Atrás queda la atípica Semana Santa 2020, afectada por el COVID-19, en la cual hemos demostrado ser más hermanos todavía, colaborando en la medida de lo posible. Nos hemos perdido muchos momentos, los cuales volverán si el Señor quiere, en el próximo año. Muchos estrenos, novedades y composiciones musicales.

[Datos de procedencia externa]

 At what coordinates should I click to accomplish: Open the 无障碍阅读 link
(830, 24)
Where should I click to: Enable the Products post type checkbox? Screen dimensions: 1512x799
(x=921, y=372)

El Cautivo de Santa Genoveva no pudo caminar con el apoyo de su barrio con su marcha «Nunca camina solo», el Carmen Doloroso no pudo caminar con el, sin duda, el mejor no-estreno de Virgen de los Reyes, «A Jesús por María», o el Señor de la Salud, que no pudo dedicar la chicotá a los Guerreros de la Salud que luchan día a día. Si cambiamos de provincia, en Córdoba, el Señor de la Sagrada Cena no pudo caminar a los sones de su nueva marcha «Al Señor de la Fe», y así, un sinfín de momentos los cuales no se han podido vivir.
Pero si algo ha demostrado el mundo cofrade, es el saber estar, el saber aguantar, el tener sentido común. Las hermandades, cofradías, grupos parroquiales y bandas, han sabido mantener el tipo ante estas adversidades y, para nada, la Semana Santa de 2020 ha sido menos intensa que las de otros años.
Músicos unidos en vídeos, redes sociales más activas y ricas que nunca, donaciones a hospitales, y un largo etcétera de actos que han tenido lugar. Y es que, para quien todavía dude, el mundo de las cofradías y de los cristianos, va más allá de sacar los pasos a la calle. Todos hermanos ante el mismo dolor.
Restemos días para una nueva Cuaresma.